Friday, August 25, 2006

Military Pollution in South Korea

“Environment Minister Lee Chi-beom has revealed his concern that the film may turn public opinion in favor of environmental groups.”

August 4, 2006

(Seoul) - With the success of the recently-released film "The Host," environmental organizations in South Korea are upbeat that their ongoing protests over pollution at U. S. military bases will gain support from those who see the dangers of toxic chemicals in the movie.

Bong Joon-ho's film, which broke the 4-million-viewer mark just a week after its release, presents a monster created by toxic fluid poured into Seoul's Han River on the orders of a U. S. Army boss. The idea for the monster originated from the case of Albert McFarland, a civilian mortician of the U. S. Forces Korea who ordered the dumping of formaldehyde into the river in 2000, but was later released on bail.

Green Korea, a leading environmental body, geared up its street demonstrations on the occasion of the movie's release."

Even after that toxic case in 2000, the U. S. military is returning its bases without solving the pollution problem," Koh Ji-seon, a member of the organization in charge of the U. S. military transfer case. said.

"This movie seems to be drawing attention from people who have not known about this issue," she said, adding her organization will use the movie in its publicity.

The South Korean and U. S. militaries have agreed that the latter will transfer 59 of its closed bases to South Korea by 2008. The U. S. military will leave the bases to the care of Korea despite concerns they may be contaminated by toxic chemicals.

Environmental organizations say the deal is irresponsible and breaches the Status of Forces Agreement, which governs the rights and responsibilities of 30,000 U. S. troops stationed here.

The movie expected to set a new audience record, however, seems to be a headache for some government officials. Environment Minister Lee Chi-beom has revealed his concern that the film may turn public opinion in favor of environmental groups.

"Honestly I'm concerned with the monster that came from the toxic material from the U. S. military," Lee said in an informal luncheon meeting with reporters earlier this week. Other ministers also seemed to be afraid of watching the movie in public, he added.
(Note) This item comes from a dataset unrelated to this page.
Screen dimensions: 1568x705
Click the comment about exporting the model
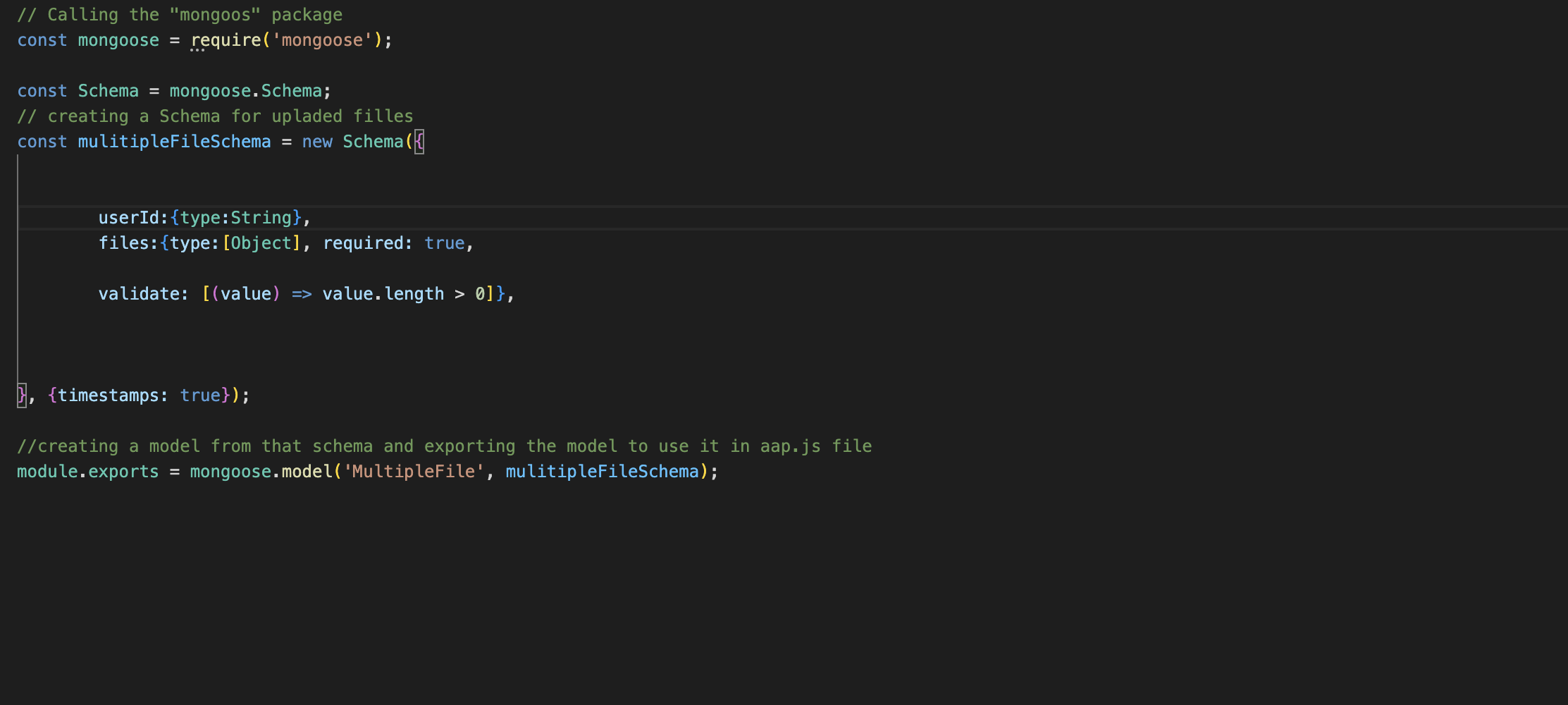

The director has explained his movie is a fantasy and human drama, rather than a political satire, and that the depiction of the U. S. military improperly disposing of the toxic fluid was a formality in a monster movie that has to show the background of the monster's birth."

It may not be able to escape such interpretation, but in a broad sense, it is the basic and traditional approach that a genre movie uses political satire (in creating its monster)," he said in his essay to be published in the fall edition of literary journal Asia.

The movie revolves around the five-member family, which runs a kiosk alongside Seoul's Han River, whose life is changed when the monster shatters the tranquility of the riverside and takes away the family's only daughter.